Aku masuk kedalam hotel menuju resepsionis untuk mengambil kunci kamar. Saat aku hendak menuju lift, tiba-tiba mas Adithya memanggilku dan menyuruh ku untuk menunggu nya. Aku bisa melihat kalau suami ku dan asisten nya sedang berbicara dengan salah satu staff resepsionis.

" Masih lama nggak? " tanya ku pada mas Adithya.

" Kamu duduk dulu. Tunggu sebentar ya. " jawab nya lalu kembali berbicara dengan Restu dan Staff hotel nya.

Lima belas menit kemudian mas Adithya menghampiriku dengan membawa koper miliknya. " Yuk, kita ke kamar kamu. " kata mas Adithya.

" Mas kan nginep nya di Anugrah Hotel. " ujar ku sambil melihat kopernya.

" Cukup satu malam saja mas tidur sendiri. " ucapnya lalu di genggamnya tangan kanan ku sambil jalan menuju lift.

Sampai pintu lift kami berdua masuk ke dalam.
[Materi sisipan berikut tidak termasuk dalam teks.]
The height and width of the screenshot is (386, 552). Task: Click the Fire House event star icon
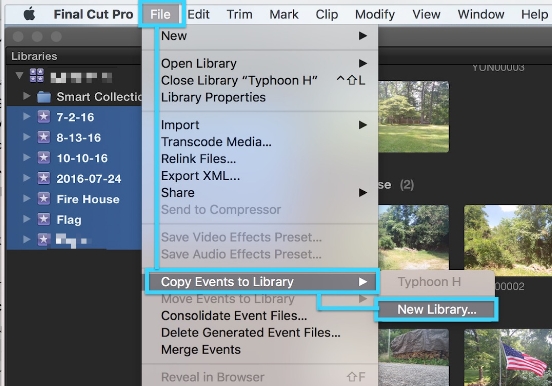44,199
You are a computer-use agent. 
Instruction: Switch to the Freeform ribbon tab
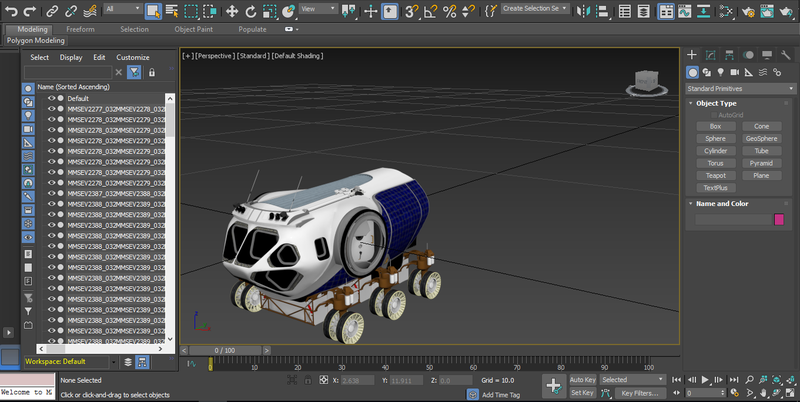[x=80, y=29]
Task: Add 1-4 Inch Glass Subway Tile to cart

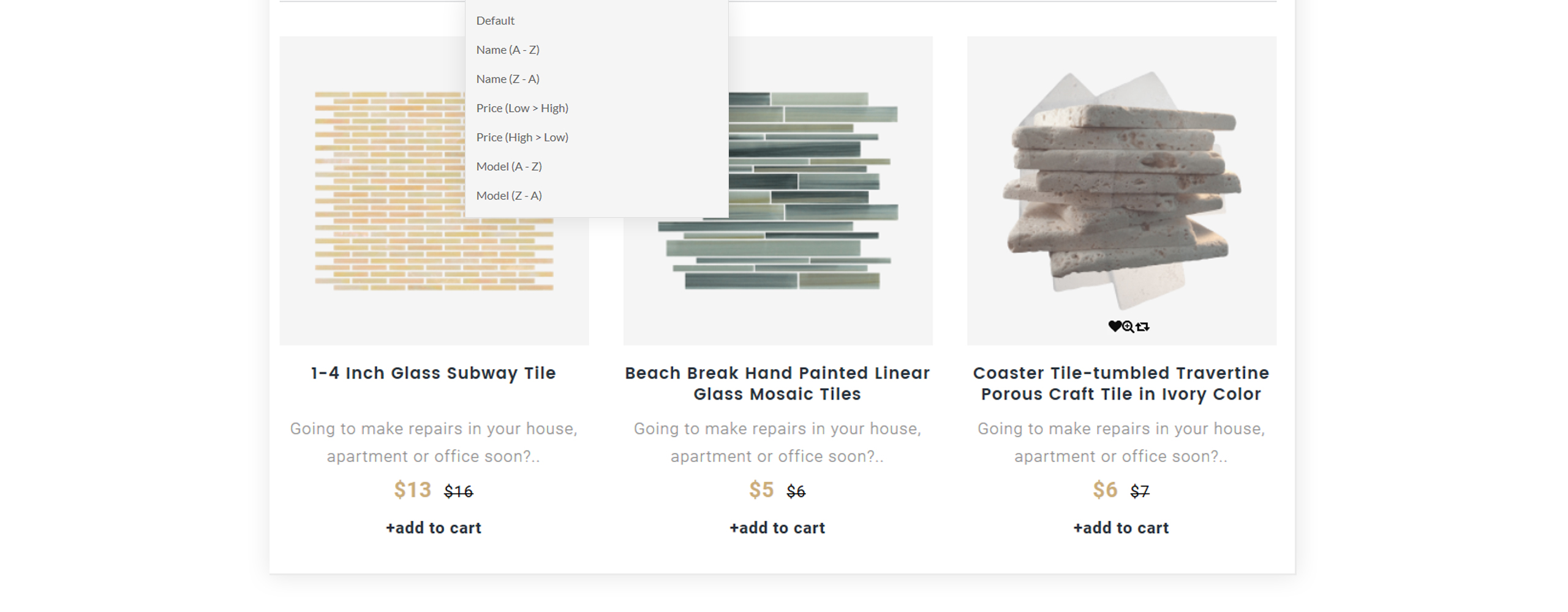Action: pos(434,528)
Sementara Restu masih di lobby. Mungkin menunggu kamar nya yang sedang di siapkan. Tiba di lantai empat, aku dan mas Adithya keluar bersama menuju kamar hotel yang sebelumnya aku tempati. Aku membuka kuncinya dengan menempelkan kartu ke gagang pintu yang terdapat sensornya.

Mas Adithya melepaskan genggamannya dan aku bisa masuk lebih dahulu ke dalam kamar. Ku lihat suami ku membuka sepatu nya dan dia simpan di rak berdampingan dengan sepatu milik ku. Lalu dia memakasi sendal hotel dan  menyimpan kopernya di samping koper milik ku. Sementara aku membuka pintu balkon dan duduk di kursi anyaman rotan.
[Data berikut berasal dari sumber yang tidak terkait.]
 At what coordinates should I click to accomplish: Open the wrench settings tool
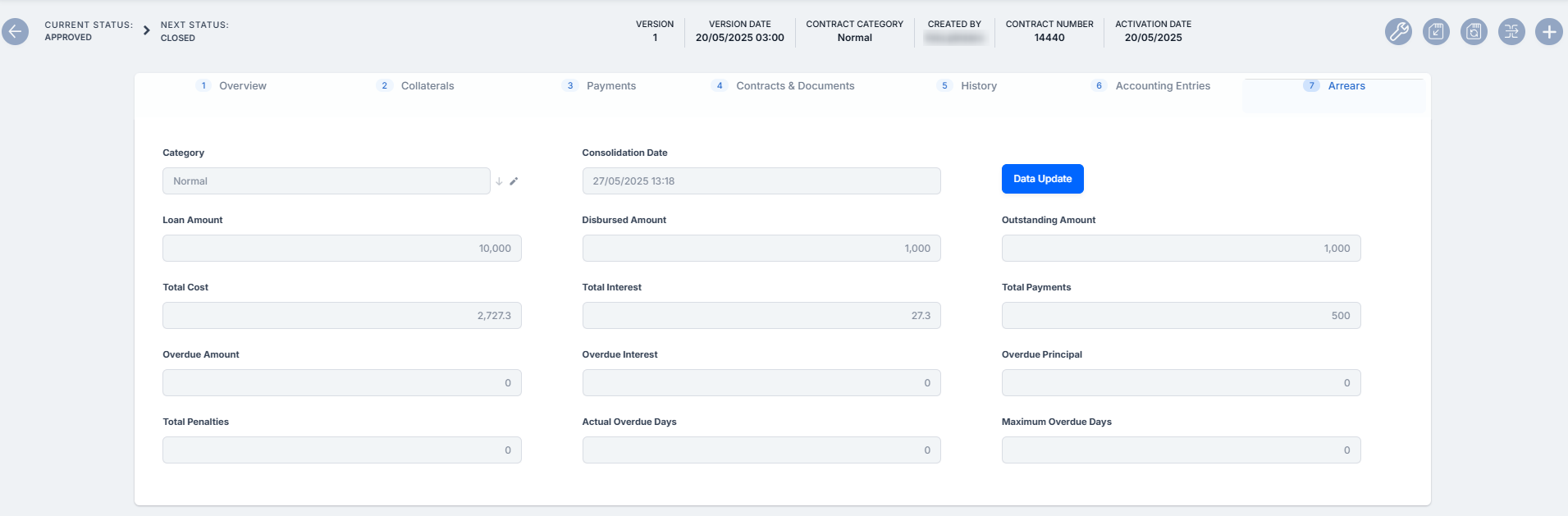(x=1398, y=32)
" Sayang, kamu lagi apa? " tanya mas Adithya dari dalam.

" Lagi duduk sambil menikmati pemandangan alam ciptaan Allah. " jawab ku.
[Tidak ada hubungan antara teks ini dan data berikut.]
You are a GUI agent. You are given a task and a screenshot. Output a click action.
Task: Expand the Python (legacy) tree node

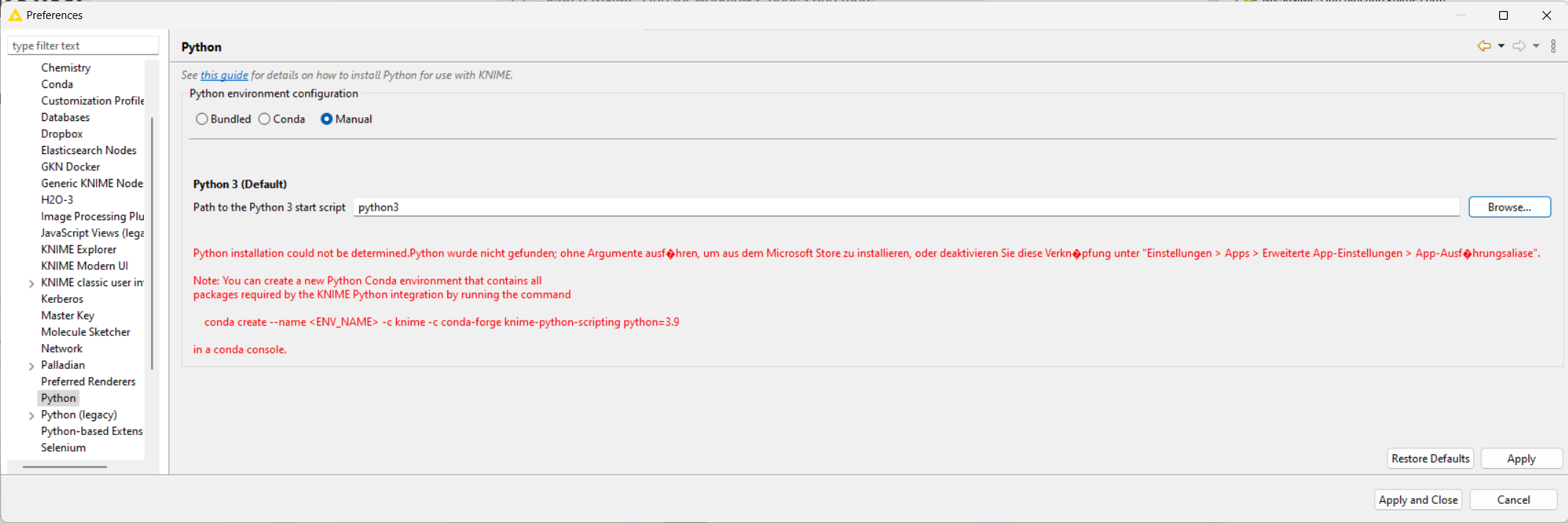(32, 416)
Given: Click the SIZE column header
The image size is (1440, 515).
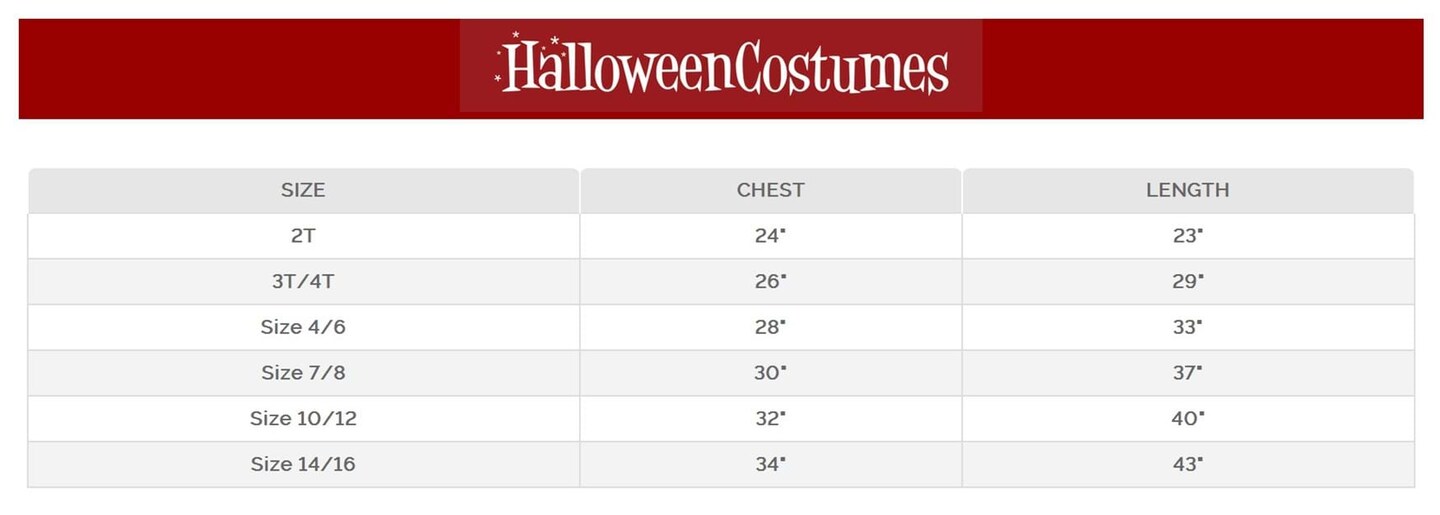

Lalu dia menghampiriku dan duduk di samping ku. " Tahu dari mana aku nginep di hotel ini? " kali ini aku yang bertanya.

" Dari Restu. Dia tahu dari supir Go Car kemarin. " jawab nya.

" Terus ngapain sekarang di sini? Mau ribut lagi kita? "

" Maaf kalau semalam aku emosi. Aku benar-benar nggak bisa melihat kamu dengan Rafi. Aku sangat cemburu hingga aku nggak bisa menahan emosi aku. "

" Selalu seperti itu. Aku juga nggak mau bertemu Rafi. Seharusnya mas melindungi aku bukan malah marah dan cemburu seperti itu."

" Mas sadar kalau apa yang kemarin mas lakukan itu salah. Maafin mas ya. "

" Tapi jangan di ulangi lagi. Mas harus percaya sama aku. Kita ini sudah menikah. Rafi hanya lah cobaan dalam rumah tangga kita. Seharusnya saling menguatkan, bukan jadi bertengkar. "

" Iya. Sekali lagi mas minta maf. Terus gimana dengan kaki kamu? Masih sakit? "

Aku melihat salah satu kaki ku yang terlihat bengkak. Padahal semalam nggak bengkak. " Nggak apa-apa. Cuma bengkak sedikit. Nanti aku kompres air hangat. "

" Coba aku cek. Takutnya parah cidera di kaki kamu. "

" Nggak usah mas. " aku menolaknya dengan halus.

" Sini, biar mas cek dulu. " mas Adithya meminta kaki ku yang terkilir untuk di naikan ke atas meja.

Aku angkat kaki ku yang bengkak ke atas meja. Lalu suami ku memeriksa kondisi kaki ku. Dia sempat beberapa kali menanyakan apakah kalau di tekan sakit atau di gerakan kaki nya nyeri. Aku menjawab iya. Setelah itu mas Adithya melihat kedua pergelangan tangan ku yang masih terlihat merah. Selesai memeriksa kondisi kaki dan tangan ku, dia menelepon asisten nya untuk membelikan obat di apotik.